*ACTIVIDAD*: Continúa el fragmento sobre el anonimato en internet a partir de su última oración.

***** FRAGMENTO PARA LEER

Tierra Adentro
Portada "Humanomáquina" de Diego Casas Fernández. Fondo Editorial Tierra Adentro.
Portada “Humanomáquina” de Diego Casas Fernández. Fondo Editorial Tierra Adentro.

VENIR DE AFUERA

CIBERSEXUALES

A inicios del 2000, aún era posible separar el internet en dos esferas: adentro y afuera. Esta división tajante de la realidad ayudó a que algunos usuarios liberaran su inconsciente al grado de actuar de un modo radicalmente distinto con su familia y a solas, frente a la pantalla. Yo era uno de esos anónimos reprimidos, hijo de ese binomio aparente en cuyo centro se gestó mi segundo nacimiento como cíborg. Afuera quedaron las dudas; adentro, la impudicia.

Me divertía abriendo cuentas falsas, haciéndome pasar por otro, antes de que el anonimato se convirtiera en enemigo público. En 1996, la libertad en el ciberespacio era amenazada por gobiernos y corporaciones, un hecho que inspiró a John Perry Barlow a redactar la Declaración de independencia del ciberespacio. Era su respuesta a la Decency Act, cláusula contenida en la Ley de Telecomunicaciones de Estados Unidos, que pretendía censurar los contenidos que circulaban en la red. A veinticinco años de distancia, la advertencia que abría el manifiesto de Barlow: “En nombre del futuro, les pido en el pasado que nos dejen en paz. No son bienvenidos entre nosotros. No ejercen ninguna soberanía sobre el lugar donde nos reunimos”, no solo fue ignorada con creces, sino que a partir de ese momento la vigilancia se convirtió en el nuevo dogma. Tras la llegada de las redes sociales fue más difícil navegar como incógnito.

**********
***** INFORMACIÓN PROPORCIONADA

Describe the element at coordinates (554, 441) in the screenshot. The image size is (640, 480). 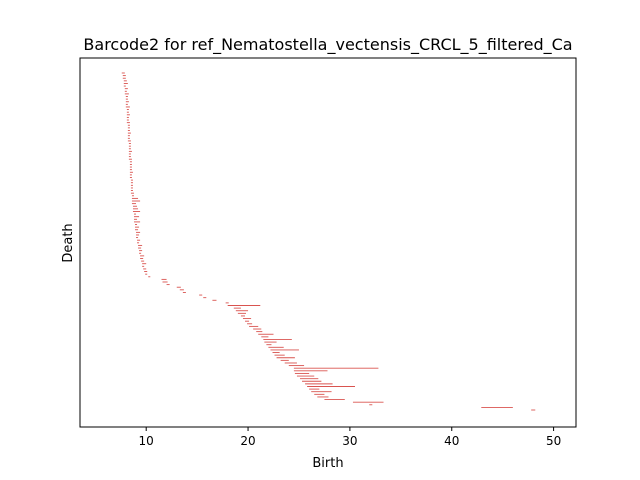
I see `x-tick-label: 50` at that location.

**********

*ESPACIO DE RESPUESTA*:
Pero el peligro no solo estaba adentro. Todas las mañanas me enfrentaba a la criatura que amenazaba con salirse del espejo del baño. Sudaba por montones, su piel se cubría de granos con el sol, hacía que me pi- cara la entrepierna por el vello púbico que la invadía. Quise matarla, romper en añicos su vidriosa presencia, pero solo conseguí ocultarme de ella como el niño que se esconde del monstruo debajo de las sábanas. Correlato de un cuerpo grotesco, mi sexualidad despertó a la par de la vergüenza que sentía por aceptar que esa bestia deforme era yo.

Una de mis mayores fantasías a esa edad era ser blanco de miradas indiscretas, robar la respiración de quienes se me cruzaban en la calle. Pero el temor a que me vieran como un monstruo inhibía cualquier intento de hacerla realidad. Toda fantasía surge en la mente de quien la concibe como una posibilidad, un hecho factible producto de la imaginación. De un momento a otro la cámara web ocupó el lugar del espejo del baño en mi vida cotidiana. Inmersa en un mundo en el que se sentía más cómoda, aquella criatura informe gozó de un cuerpo con la capacidad de transformarse, una identidad que no sería definitiva sino provisoria, potencialmente versátil.

Recuerdo que mis primeras pajas en internet ocurrieron de manera simultánea a las pláticas con desconocidos que encontraba en salas de chat de Ares. Los temas iban desde amor hasta política, pasando por libros, sexo y deportes. Aunque las conversaciones estuvieran condicionadas desde el principio por intereses determinados y, por lo tanto, excluyentes, siempre encontraba el modo de infiltrarme a cualquier sala por medio de nicknames que no delataran mi género pero sugirieran, en cambio, algún gusto determinado.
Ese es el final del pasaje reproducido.